Texto fornecido:
O pedido de decisão prejudicial tem por objeto a interpretação do artigo 14.o, n.o 1, alínea c), da Diretiva 2003/96/CE do Conselho, de 27 de outubro de 2003, que reestrutura o quadro comunitário de tributação dos produtos energéticos e da eletricidade (JO 2003, L 283, p. 51).

2

Este pedido foi apresentado no âmbito de um litígio que opõe o «Vakarų Baltijos laivų statykla» UAB à Valstybinė mokesčių inspekcija prie Lietuvos Respublikos finansų ministerijos (Inspeção Nacional dos Impostos junto do Ministério das Finanças da República da Lituânia, a seguir «Inspeção Nacional dos Impostos») a respeito de uma decisão que recusa o reembolso de impostos especiais sobre o consumo.

Quadro jurídico

Direito da União

3

Os considerandos 3 a 5 da Diretiva 2003/96 enunciam:

«(3)

O bom funcionamento do mercado interno e a realização dos objetivos das outras políticas comunitárias exigem a fixação de níveis mínimos de tributação a nível comunitário para a maioria dos produtos energéticos, incluindo a eletricidade, o gás natural e o carvão.

(4)

A existência de importantes diferenças entre os níveis nacionais de tributação da energia aplicados pelos Estados‑Membros poderá ser prejudicial ao bom funcionamento do mercado interno.

(5)

A fixação a níveis adequados das taxas mínimas comunitárias pode permitir reduzir as atuais diferenças entre os níveis nacionais de tributação.»

4

O artigo 1.o desta diretiva dispõe:

«Os Estados‑Membros devem tributar os produtos energéticos e a eletricidade de acordo com o disposto na presente diretiva.»

Tarefas obrigatórias:
1. De acordo com o texto sobre a tributação da energia, porque é necessária a fixação de níveis mínimos de tributação a nível comunitário para a maioria dos produtos energéticos? Responda em uma a três frases.
2. Troque "first" por "last" nas entradas, da linha com "Click the first bullet point marker" até à linha com "The height and width of the screenshot is (419, 728).", e reescreva apenas essas linhas, deixando tudo o resto igual.
O texto e as entradas não têm qualquer relação entre si.

Registos:
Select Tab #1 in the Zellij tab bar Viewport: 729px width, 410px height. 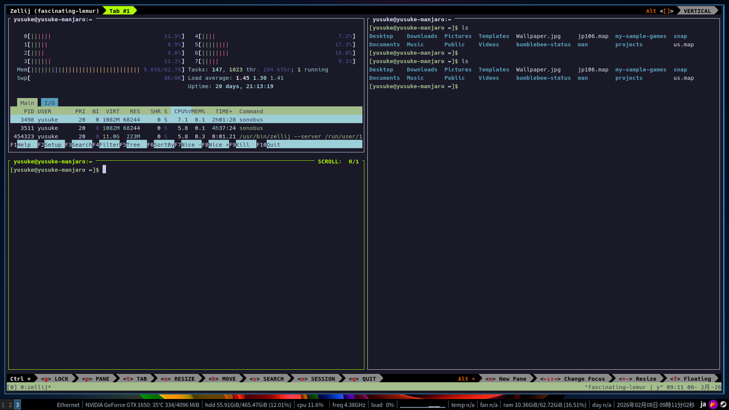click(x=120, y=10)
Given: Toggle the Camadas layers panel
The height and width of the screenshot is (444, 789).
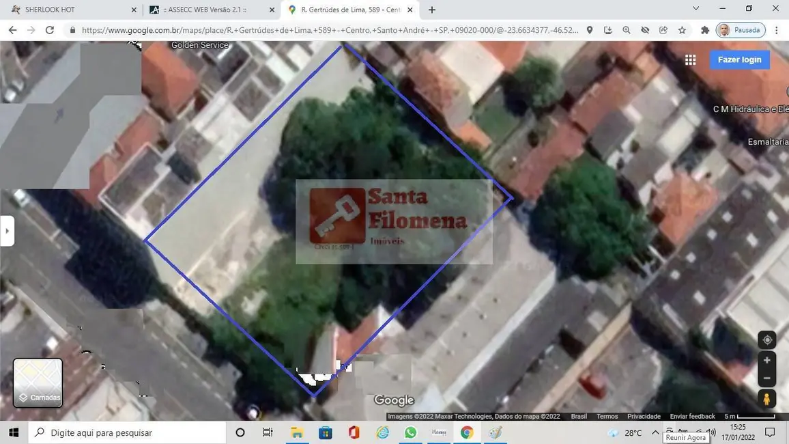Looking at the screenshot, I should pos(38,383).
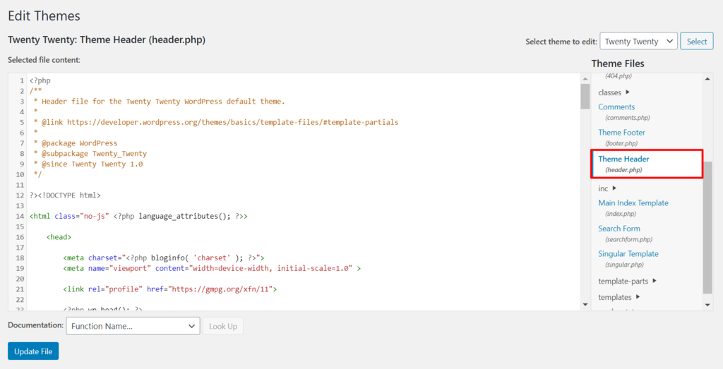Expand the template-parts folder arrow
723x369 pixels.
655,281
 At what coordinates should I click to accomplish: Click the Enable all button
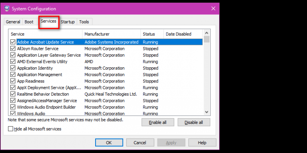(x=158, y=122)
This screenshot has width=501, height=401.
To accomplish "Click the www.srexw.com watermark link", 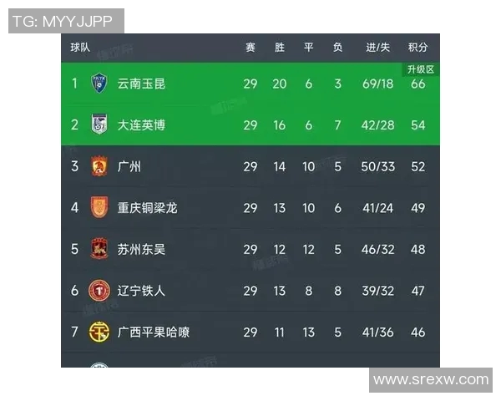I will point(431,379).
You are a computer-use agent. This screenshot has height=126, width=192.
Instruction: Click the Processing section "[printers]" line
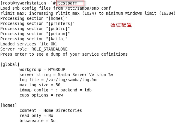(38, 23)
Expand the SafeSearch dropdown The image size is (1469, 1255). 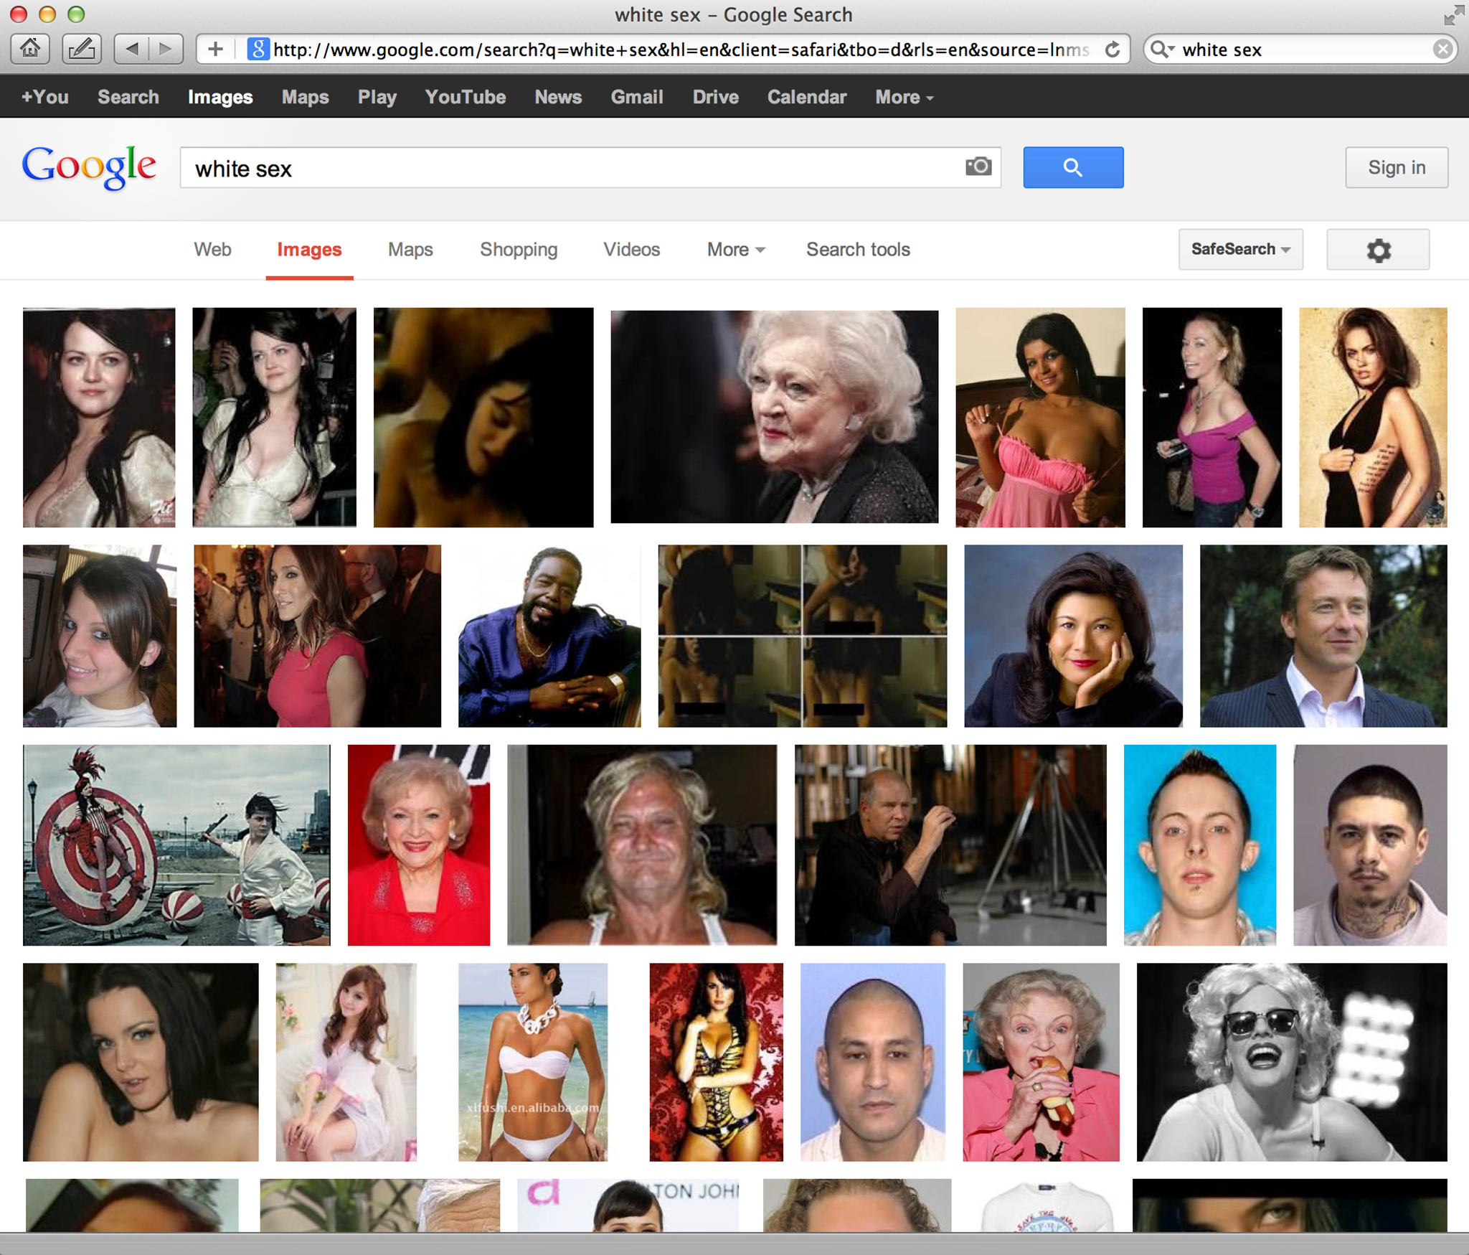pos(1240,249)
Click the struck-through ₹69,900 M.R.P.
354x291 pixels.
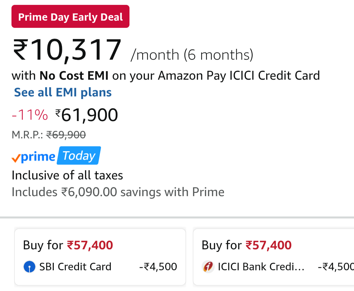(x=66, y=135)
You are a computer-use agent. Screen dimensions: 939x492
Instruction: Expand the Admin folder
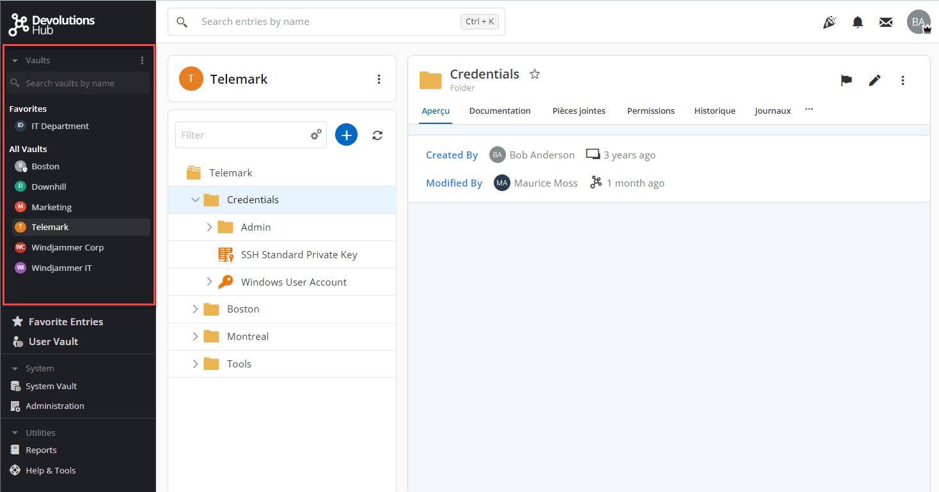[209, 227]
==
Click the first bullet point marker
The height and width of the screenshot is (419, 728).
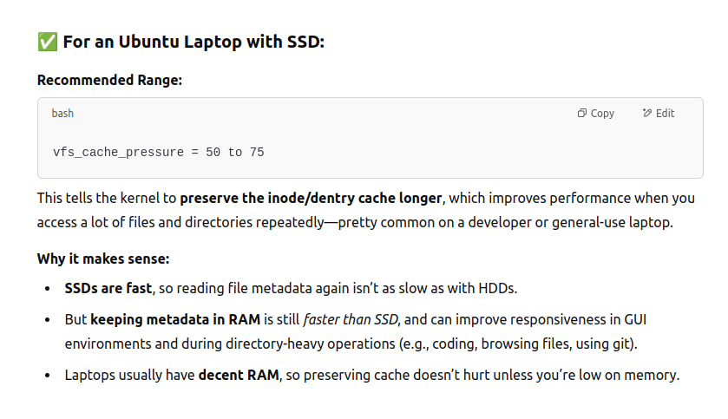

Resultados do exercício:
1. É necessária porque o bom funcionamento do mercado interno e a realização dos objetivos das outras políticas comunitárias a exigem. Além disso, a existência de importantes diferenças entre os níveis nacionais de tributação da energia poderá prejudicar o bom funcionamento do mercado interno. A fixação de taxas mínimas a níveis adequados pode permitir reduzir essas diferenças.

2.
Click the last bullet point marker
The height and width of the screenshot is (419, 728).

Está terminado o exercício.